Chi c’è dietro un attacco ransomware: la storia di Aleks

Cosa spinge un cybercriminale ad attuare una campagna malevola al fine di infettare le sue vittime con un ransomware, bloccare l’accesso ai loro dati e chiedere un riscatto minacciandone altrimenti la pubblicazione o la definitiva eliminazione? La risposta più immediata e ovvia alla domanda è: il guadagno. I ricercatori di Cisco Talos hanno cercato di andare più a fondo, entrando in contatto con uno dei protagonisti di questo ambito e cercando di indagarne l’attività prendendo in considerazione aspetti solitamente ignorati.

Chi c’è dietro un attacco ransomware: la storia di Aleks

Aleks, questo il suo nome di fantasia, si è raccontato condividendo dettagli sul proprio background professionale, sugli interessi e le idee personali, su cosa lo ha spinto ad abbracciare il lato oscuro. A lui è attribuita la gestione dell’account @uhodiransomwar (ora sospeso) su Twitter attraverso cui sono stati in diverse occasioni annunciati gli attacchi messi a segno (perlopiù tramite LockBit) con tanto di riepiloghi sulle informazioni sottratte come si può osservare nell’esempio qui sotto: carte di credito, documenti ecc.

Il protagonista della storia non trascorre 24 ore al giorno davanti al monitor del computer alla ricerca dei propri bersagli. Si definisce un appassionato di cucina, musica e storia, sostiene di dover fare i conti con le scadenze sul lavoro come tutti noi e di dedicare il tempo libero alla famiglia e agli hobby. Ha circa circa 30 anni e risiede nella regione siberiana, la sua istruzione è di livello universitario. È attivo nel mondo dei ransomware da diversi anni e afferma di aver appreso in piena autonomia le proprie competenze, studiando fin dai primi anno 2000 protocolli di rete, linguaggi markup e scripting nonché framework. Ancor prima di ottenere la laurea ha iniziato a lavorare nell’IT. A spingerlo verso l’attività cybercriminale, racconta, anche la delusione per non essere stato apprezzato e ascoltato nel contesto professionale e per non aver mai ricevuto uno stipendio adeguato.

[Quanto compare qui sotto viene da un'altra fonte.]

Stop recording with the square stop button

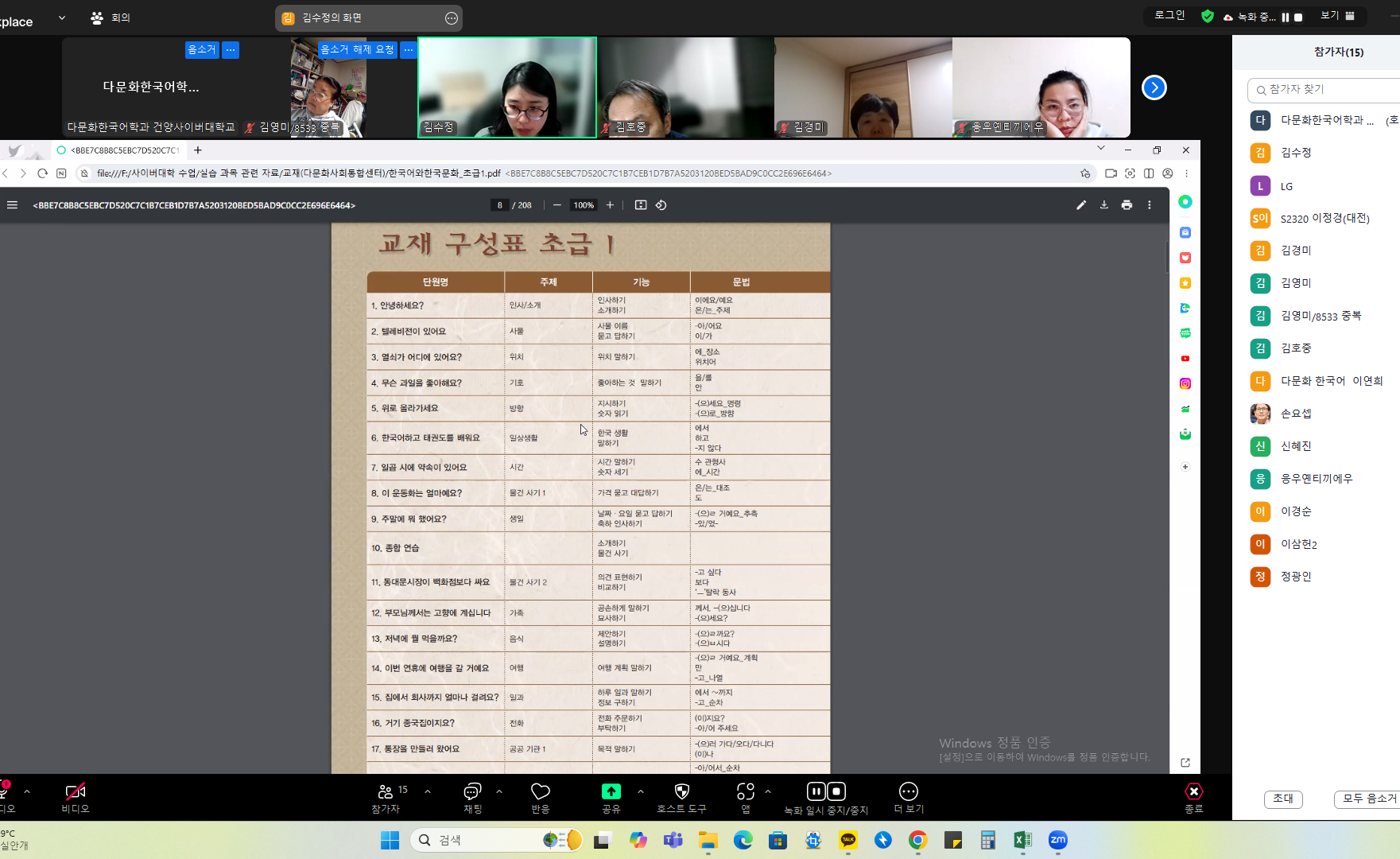(836, 791)
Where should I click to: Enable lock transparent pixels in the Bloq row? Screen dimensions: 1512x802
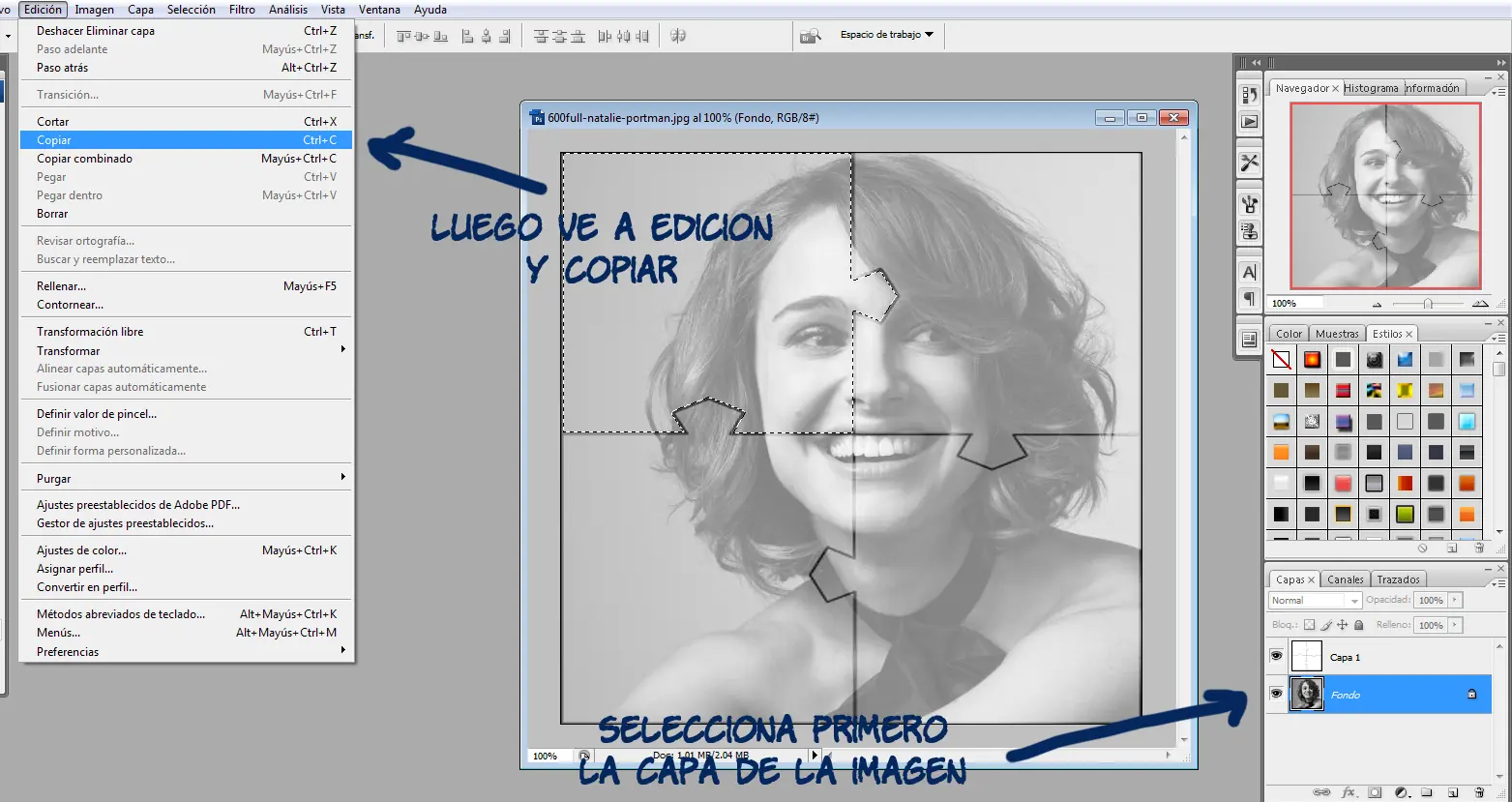point(1308,624)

Questi secondo Cisco Talos i passaggi più interessanti di quanto emerso nel corso dell’intervista.

• Gli hacker sono alla costante ricerca di sistemi senza patch per introdursi nelle reti delle aziende.
• La maggior parte dei criminali informatici si affida quasi esclusivamente a strumenti open source.
• I criminali informatici sono spesso autodidatti e avidi consumatori di notizie sulla sicurezza, aggiornati su ricerche e vulnerabilità.
• Puntano a colpire gli obiettivi più semplici senza tener conto di alcun obbligo morale.
• L’utilizzo del ransomware Maze (ma anche LockBit) era basato su un franchising con un vero e proprio programma di affiliazione.
• I gestori di Maze trattenevano fino al 35% dei profitti generati da attacchi ransomware dei suoi affiliati.
• Chi esegue gli attacchi sembra caratterizzato da un codice etico piuttosto contradditorio: Aleks, ad esempio, esprime un forte disprezzo per coloro che attaccano le organizzazioni sanitarie ma, allo stesso, fornisce prove deboli sul fatto che non siano un suo obiettivo.
• Gli ospedali sono considerati dei bersagli facili da colpire ed effettuano il pagamento del riscatto con percentuali che vanno dall’80% al 90%.
• Il GDPR dell’Unione Europea gioca a favore dei cattivi: le vittime di ransomware in Europa sono più propense a pagare il riscatto per evitare le conseguenze legali di un attacco in caso diventasse di dominio pubblico.